[Data records]
%%

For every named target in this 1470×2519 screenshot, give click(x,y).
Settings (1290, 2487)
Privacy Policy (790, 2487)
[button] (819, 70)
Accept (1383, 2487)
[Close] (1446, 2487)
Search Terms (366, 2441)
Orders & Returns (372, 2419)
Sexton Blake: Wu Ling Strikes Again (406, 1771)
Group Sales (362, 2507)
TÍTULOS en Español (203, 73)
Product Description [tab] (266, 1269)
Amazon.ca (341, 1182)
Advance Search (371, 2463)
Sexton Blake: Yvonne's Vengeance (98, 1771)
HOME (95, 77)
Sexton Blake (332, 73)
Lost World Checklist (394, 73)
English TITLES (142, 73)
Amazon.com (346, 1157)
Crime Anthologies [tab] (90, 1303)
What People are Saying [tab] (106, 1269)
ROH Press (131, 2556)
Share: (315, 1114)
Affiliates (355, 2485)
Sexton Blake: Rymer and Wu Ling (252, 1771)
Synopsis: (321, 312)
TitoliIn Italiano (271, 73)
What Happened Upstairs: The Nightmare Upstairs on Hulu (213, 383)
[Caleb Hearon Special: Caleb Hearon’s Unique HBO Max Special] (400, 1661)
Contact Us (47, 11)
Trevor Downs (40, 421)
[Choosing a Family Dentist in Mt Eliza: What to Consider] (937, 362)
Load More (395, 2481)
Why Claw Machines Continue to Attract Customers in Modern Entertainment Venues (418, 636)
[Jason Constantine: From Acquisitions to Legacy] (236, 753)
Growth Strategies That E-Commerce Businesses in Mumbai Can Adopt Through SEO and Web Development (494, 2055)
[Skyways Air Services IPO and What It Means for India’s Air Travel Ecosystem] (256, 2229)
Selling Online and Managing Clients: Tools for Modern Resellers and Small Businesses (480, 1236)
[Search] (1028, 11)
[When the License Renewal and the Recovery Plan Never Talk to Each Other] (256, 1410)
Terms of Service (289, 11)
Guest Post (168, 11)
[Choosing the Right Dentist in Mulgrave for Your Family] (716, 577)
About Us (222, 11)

%%

Pick out the lines above containing the word "Dentist", then copy them.

[Choosing a Family Dentist in Mt Eliza: What to Consider] (937, 362)
[Choosing the Right Dentist in Mulgrave for Your Family] (716, 577)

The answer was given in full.